Adiós, muchachos (II)

Por Humberto Márquez / Ilustración Julietnys Rodríguez

Hay tres tipos de afecto en esta historia, según Jaime Muñoz Vargas: “El amistoso, el filial y el amoroso. El personaje narrador atraviesa entonces, ya con mera nostalgia, por todo aquello que alguna vez colmó su corazón. El Morocho canta esto como cantó todo lo que cantó: perfectamente”.

De las distorsiones en la letra, un tal Eugenio Rondinella hace una letra carcelaria en italiano —se refiere a la despedida de un hombre que va a estar preso un año—, que no tiene nada que ver con la de Vedani, aunque lo canta muy bien Milva, “una tana aporteñada”, como le dice Roberto Selles en Todo tango...

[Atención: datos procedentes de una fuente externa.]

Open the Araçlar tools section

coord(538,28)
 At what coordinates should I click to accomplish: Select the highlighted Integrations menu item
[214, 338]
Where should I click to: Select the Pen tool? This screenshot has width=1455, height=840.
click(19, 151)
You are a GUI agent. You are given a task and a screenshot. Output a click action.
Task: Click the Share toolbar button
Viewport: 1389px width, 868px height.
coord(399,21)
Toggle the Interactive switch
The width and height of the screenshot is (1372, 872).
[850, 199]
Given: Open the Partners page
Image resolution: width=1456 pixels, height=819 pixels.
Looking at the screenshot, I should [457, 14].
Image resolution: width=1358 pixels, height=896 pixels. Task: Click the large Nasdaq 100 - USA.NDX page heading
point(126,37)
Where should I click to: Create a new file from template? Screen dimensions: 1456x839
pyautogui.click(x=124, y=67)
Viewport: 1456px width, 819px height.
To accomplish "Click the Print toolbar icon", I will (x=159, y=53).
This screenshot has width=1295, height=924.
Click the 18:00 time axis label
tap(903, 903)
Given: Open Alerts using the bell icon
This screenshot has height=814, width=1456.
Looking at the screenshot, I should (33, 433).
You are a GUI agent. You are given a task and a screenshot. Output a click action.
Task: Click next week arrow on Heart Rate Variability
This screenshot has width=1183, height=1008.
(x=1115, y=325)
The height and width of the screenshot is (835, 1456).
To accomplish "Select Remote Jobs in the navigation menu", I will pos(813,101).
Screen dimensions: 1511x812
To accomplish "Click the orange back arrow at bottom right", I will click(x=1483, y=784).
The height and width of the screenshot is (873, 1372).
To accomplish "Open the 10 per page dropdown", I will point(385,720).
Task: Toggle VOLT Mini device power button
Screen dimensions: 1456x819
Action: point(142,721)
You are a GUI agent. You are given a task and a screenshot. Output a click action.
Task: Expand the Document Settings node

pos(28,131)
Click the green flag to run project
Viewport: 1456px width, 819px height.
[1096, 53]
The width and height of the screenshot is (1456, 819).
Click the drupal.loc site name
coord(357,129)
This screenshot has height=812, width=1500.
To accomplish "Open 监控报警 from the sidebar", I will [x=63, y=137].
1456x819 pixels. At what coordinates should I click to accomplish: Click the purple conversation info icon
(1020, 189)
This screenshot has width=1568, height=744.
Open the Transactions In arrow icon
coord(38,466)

La primera grabación fue el 10 de septiembre de 1927, por Agustín Magaldi, con guitarras. El 27 de febrero de 1928 lo registró Ignacio Corsini y el 26 de junio lo hizo Gardel en París, donde fue un verdadero suceso, incluido el año siguiente, como reseñó Héctor Ángel Benedetti.

Cuenta Vedani: “En la noche de mi llegada a París fui a visitar a Gardel a su camarín del Dancing Florida, donde actuaba; esa noche su número también formaba parte del teatro anexo, donde había un gran acontecimiento, La Fiesta de las Artes (…) En el camarín, Barbieri, Ricardo y Aguilar templaban las guitarras. Carlitos afinaba la voz y los últimos toques a su pechera y su smoking mientras me preguntaba por los amigos de Buenos Aires. El camarín daba por un ventanal al teatro y se veía la sala muy animada (…) De las galerías altas arrojaban serpentinas y globos. Sonaban matracas cuando Gardel pisó el escenario. Yo me quedé anhelante, viéndolo en el círculo de luz del foco con sus acompañantes y disponiéndose a cantar en aquel fondo confuso de murmullos y ruidos. Pero a la primera estrofa del tango se apagaron los ruidos y enseguida se acabaron los murmullos; y después que lo escucharon en un silencio impresionante, la ovación hizo temblar el teatro”.

Era el milagro llamado Carlos Gardel.